MADURA EXPOSE, MENGAWAL KEPASTIAN HUKUM

Alhasil, jelas Mark, banyak perempuan yang sengaja mengerang saat berhubungan seksual agar pasangannya merasa puas.

Tetapi menurut Patty Brisben, pakar kesehatan seksual dan penulis buku “Pure Romance Between the Sheets: Find Your Best Sexual Self and Enhance Your Intimate Relationship” (2015), berpura-pura mengalami orgasme tak bagus dalam sebuah hubungan.

“Jika Anda berpura-pura orgasme, maka pasangan Anda akan mengira apa yang dilakukannya sudah tepat, padahal sebenarya tidak,” tegas Brisben, “Mengeranglah saat Anda benar-benar senang atau merasa sangat puas.”

Tetapi penelitian-penelitian lain juga menunjukkan bahwa bukan hanya manusia yang mengerang saat berhubungan seks. Babon dan monyet macaque betina juga diketahui melolong saat berhubungan seks.

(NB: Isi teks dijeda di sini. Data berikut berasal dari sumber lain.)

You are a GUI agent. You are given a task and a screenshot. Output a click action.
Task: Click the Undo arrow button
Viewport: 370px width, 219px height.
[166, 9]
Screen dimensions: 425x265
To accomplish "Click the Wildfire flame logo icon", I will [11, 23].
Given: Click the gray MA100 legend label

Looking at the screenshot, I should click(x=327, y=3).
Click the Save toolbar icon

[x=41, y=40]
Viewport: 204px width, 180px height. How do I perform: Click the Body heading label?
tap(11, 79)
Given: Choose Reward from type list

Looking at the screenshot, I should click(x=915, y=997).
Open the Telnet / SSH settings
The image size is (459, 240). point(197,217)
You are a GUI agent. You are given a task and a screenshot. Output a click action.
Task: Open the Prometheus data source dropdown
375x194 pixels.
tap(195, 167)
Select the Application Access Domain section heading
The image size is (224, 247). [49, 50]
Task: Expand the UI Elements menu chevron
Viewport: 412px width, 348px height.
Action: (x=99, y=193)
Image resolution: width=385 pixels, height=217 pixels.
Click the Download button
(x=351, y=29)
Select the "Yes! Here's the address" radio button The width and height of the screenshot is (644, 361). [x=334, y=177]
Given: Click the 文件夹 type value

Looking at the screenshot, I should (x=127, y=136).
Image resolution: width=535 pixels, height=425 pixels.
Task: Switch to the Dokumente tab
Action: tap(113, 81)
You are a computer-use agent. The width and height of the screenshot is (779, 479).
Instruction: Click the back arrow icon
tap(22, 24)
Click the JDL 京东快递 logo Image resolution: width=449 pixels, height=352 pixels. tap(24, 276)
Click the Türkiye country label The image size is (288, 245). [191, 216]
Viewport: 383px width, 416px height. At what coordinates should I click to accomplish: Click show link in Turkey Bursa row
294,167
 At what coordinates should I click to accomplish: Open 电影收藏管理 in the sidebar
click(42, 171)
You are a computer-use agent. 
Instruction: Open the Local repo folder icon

Pada babon, lolongan akan semakin kompleks jelang ovulasi pada betina. Tetapi pada monyet macaque, erangan dilakukan betina agar jantan cepat mengalami orgasme.

Tetapi para pakar sepakat pada satu hal: erangan dalam hubungan seksual bisa dijadikan alat untuk membantu perempuan mendapatkan apa yang diinginkannya di ranjang.

Berbeda dengan aktivitas sehari-hari, menerjemahkan gairah seksual ke dalam aksi di ranjang bukan perkara mudah. Jadi butuh strategi yang tepat. Di sini erangan bisa menjadi senjata ampuh.

Menurut Brisben erangan bisa digunakan perempuan sebagai perintah-perintah kecil dalam hubungan seks.

“Alih-alih mengatakan ‘berhenti’, ‘jangan di situ’, ‘teruskan’ – seperti polisi lalu-lintas -, Anda bisa menggunakan erangan,” beber Brisben seperti dikutip CNN.

Dengan itu perempuan, lanjut Brisben, bisa benar-benar mencapai orgasme dalam hubungan seks dan tidak berpura-pura.